Schlatter Industries: a very cheap Swiss nanocap with above average earnings quality
Schlatter Industries AG is a small company trading with symbol STRN on the Swiss stock exchange. I wrote this note already in August 2024. It is based on a stock price of about 24 CHF. For that price the company is cheap based on EV/EBIT, EV/Revenue, P/E and cash flow multiples.
Furthermore multi-year metrics suggest earnings quality is better than that of the average public company. An easy to check quality multiple is Gross Profit/Total Assets. Schlatter’s multiple is equal to 0.65, which is very high.
I like small companies: currently the market cap is about 30 million USD. That makes it a nanocap, although one of the larger nanocaps. Trading liquidity is very low, which I like as well. Selling off a small percentage of the shares results in a relatively large price decline. Stocks with such trading behavior are avoided by many investors resulting in fundamentally cheaper shares. One would think such trading behavior results in volatile share prices, but that is not the case for this stock. Share price volatility of Schlatter Industries is comparable with other small companies.

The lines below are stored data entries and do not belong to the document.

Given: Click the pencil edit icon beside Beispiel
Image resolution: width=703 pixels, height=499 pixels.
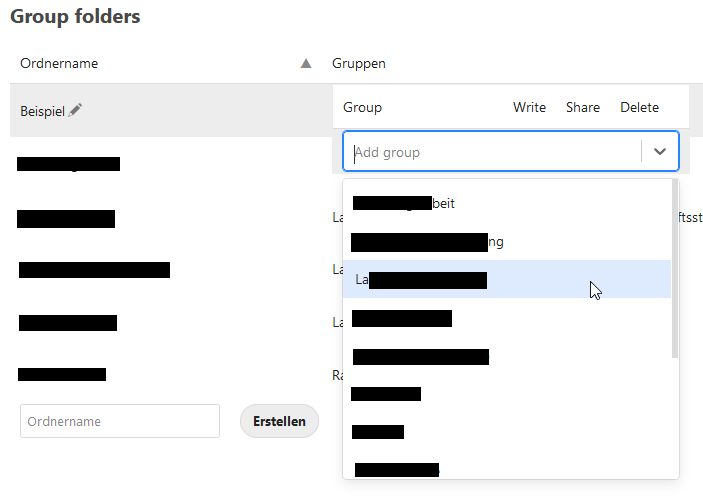Looking at the screenshot, I should pyautogui.click(x=76, y=110).
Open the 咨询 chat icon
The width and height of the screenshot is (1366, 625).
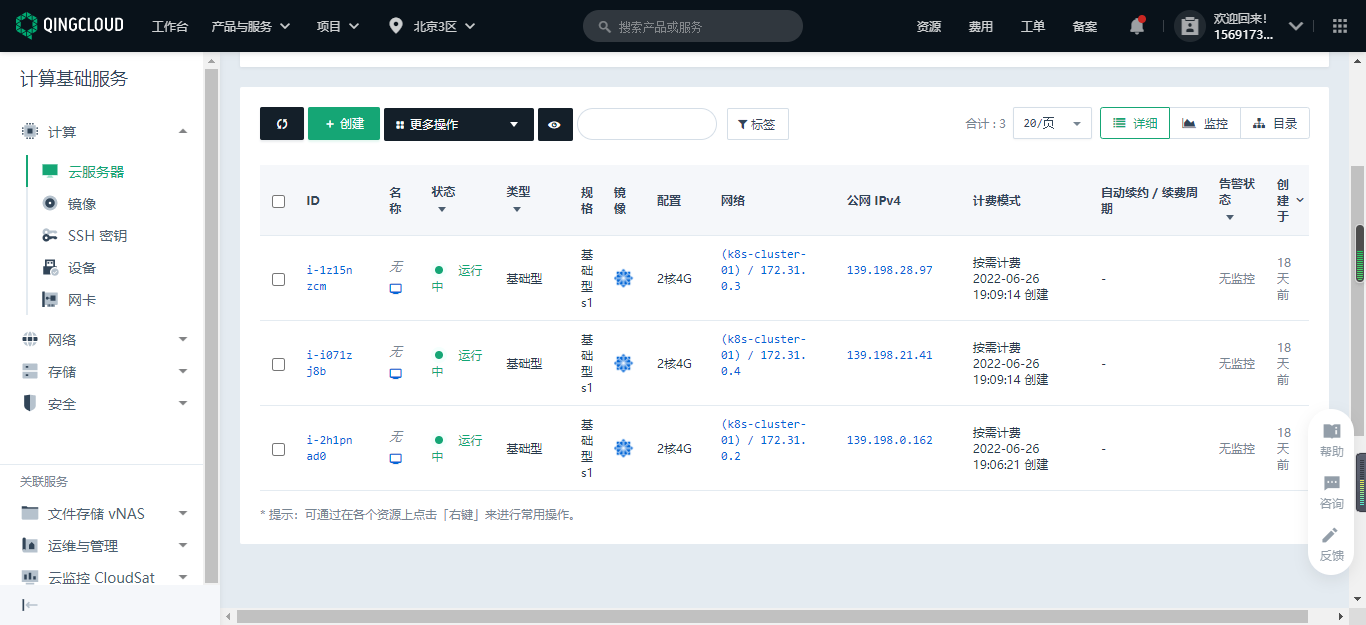click(x=1330, y=492)
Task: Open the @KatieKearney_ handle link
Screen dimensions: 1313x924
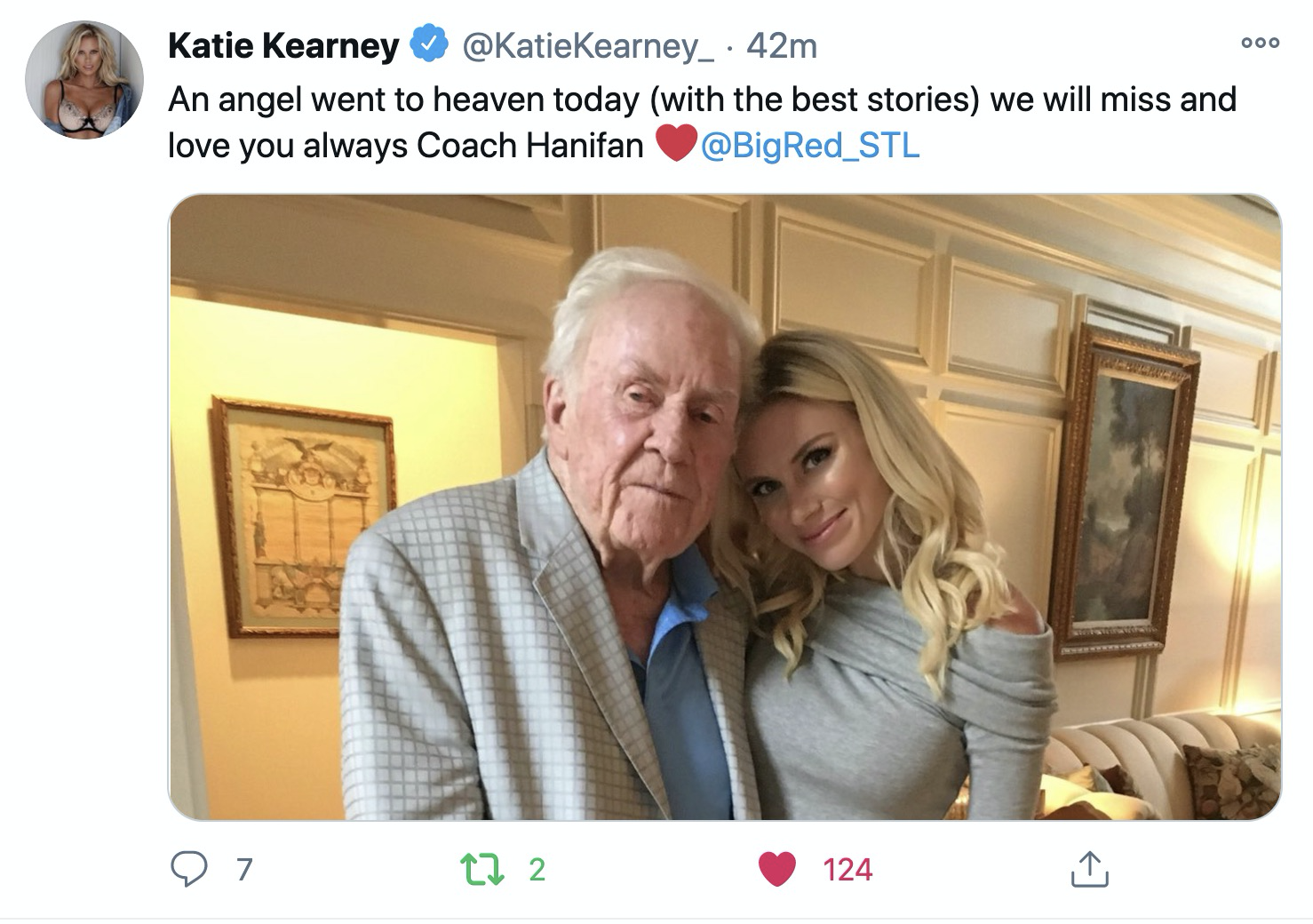Action: click(586, 46)
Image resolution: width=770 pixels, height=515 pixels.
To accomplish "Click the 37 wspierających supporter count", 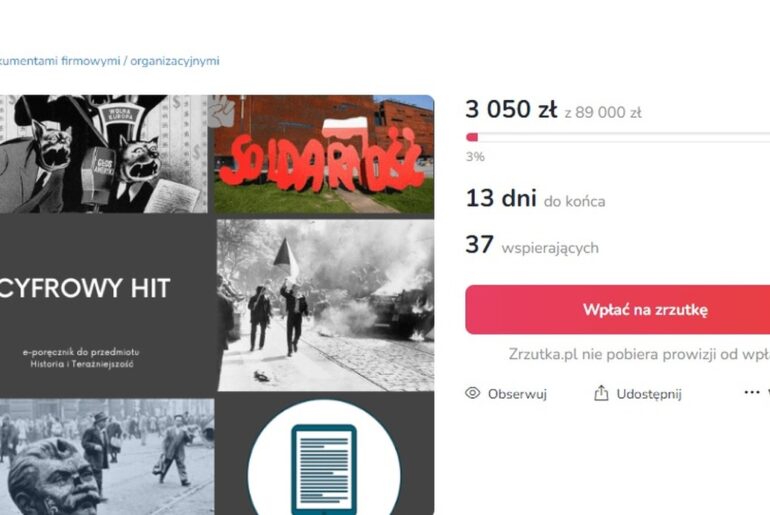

According to the annual report the business is the following:
The Schlatter Group is a leading manufacturer of resistance welding systems for reinforcing mesh, industrial mesh, railway tracks, weaving and finishing machines for paper machine coverings as well as wire mesh and mesh.
Two of the three members of the Supervisory Board occupy their seat already more than 10 years (red flag), including the President. A member of the Supervisory Board is CEO for another public company (red flag) and president for that same company (red flag, StarragTornos Group). The president of the Supervisory Board is also president of the Supervisory Board of two other public companies (red flag). This is a weak board.
A positive is that 5 of the 6 excutives are already working for the company for more than 20 years, though they still have several years before reaching retirement age. The sixth executive is also working for the company since 2013, so for more than 10 years. I also like that the CEO was CFO for Schlatter from 2004 until 2012.
The CEO earned 637k CHF (cash 492k CHF net plus 136k CHF pension plus 8.5k CHF for a car) including 144k CHF of variable pay.
The CEO owns 1.0% of the shares and the president of the Supervisory Board owns 1.1%. Members of the Supervisory Board are well paid: 136k CHF for the president and 69k CHF each for the two other members.
Substantial shareholders (31 December 2024): Huwa Finanz- und Beteiligungs AG 19.87% from Au SG, Metall Zug AG 13.60%, Marc Philipp Bär from Zürich 7.66%, Main Line Development Inc from Hamilton 5.87%, Brita Meier-Birkel from Uitikon Waldegg 4.65%, Civen Ltd from Kingstown 3.07%.
The balance sheet has normal leverage with Tangible Assets/Tangible Book = 2.4. The current ratio is 1.7, which is high. There is much more cash than debt. I do not think the company is financially distressed.
My take: Very cheap manufacturing company from Switzerland based on P/E, EV/EBIT, EV/Revenue and P/FCF. I have not found any governance issues but think members of the supervisory board and the CEO are paid too much for a company of this small size. Earnings quality is not excellent but still better than average.
For the first half of 2024 the company has issued a profit warning because of certain setbacks but the company probably will not report a loss. The company has assured investors the second half of 2024 will be good. On 12 August 2024 the company also reported a cyber attack.
I think this is a good stock for a small position.
Disclosure: I own shares of Schlatter Industries AG.